Nothing but the lines from the one containing "Select the Transverse pressure plot title" to the end of the records that follow should be transcribed, each exactly, with the pictures left out.

• DATA FOR PROCESSING

"""

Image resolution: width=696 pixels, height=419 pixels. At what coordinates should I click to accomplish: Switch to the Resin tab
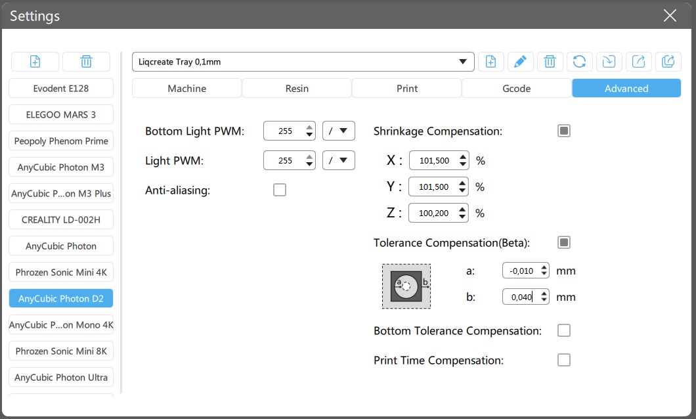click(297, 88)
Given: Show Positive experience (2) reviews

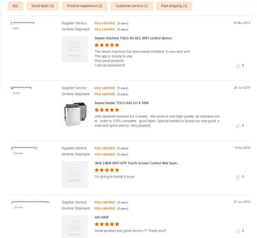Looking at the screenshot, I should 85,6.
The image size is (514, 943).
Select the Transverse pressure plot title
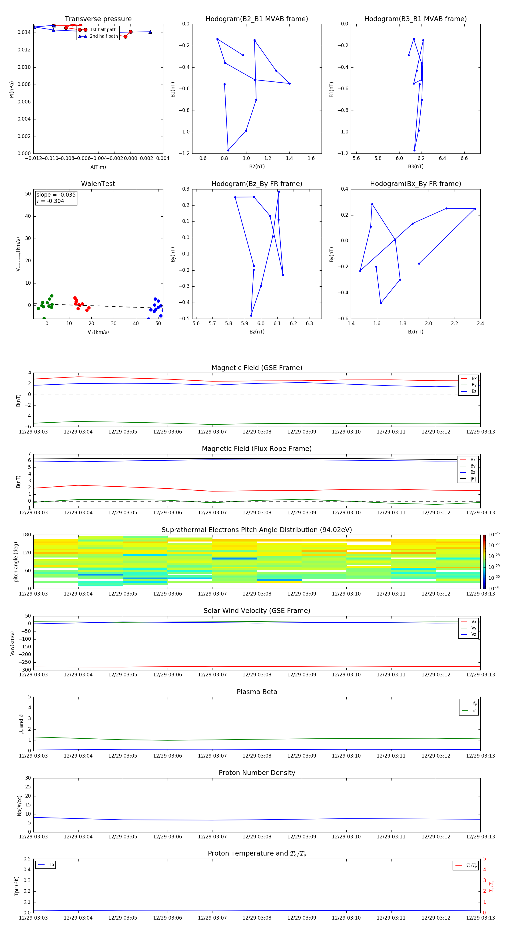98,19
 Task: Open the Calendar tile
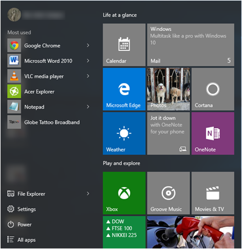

"""

• ANSWER SPACE
Select the Transverse pressure plot title
98,19
 Task: Open the Calendar tile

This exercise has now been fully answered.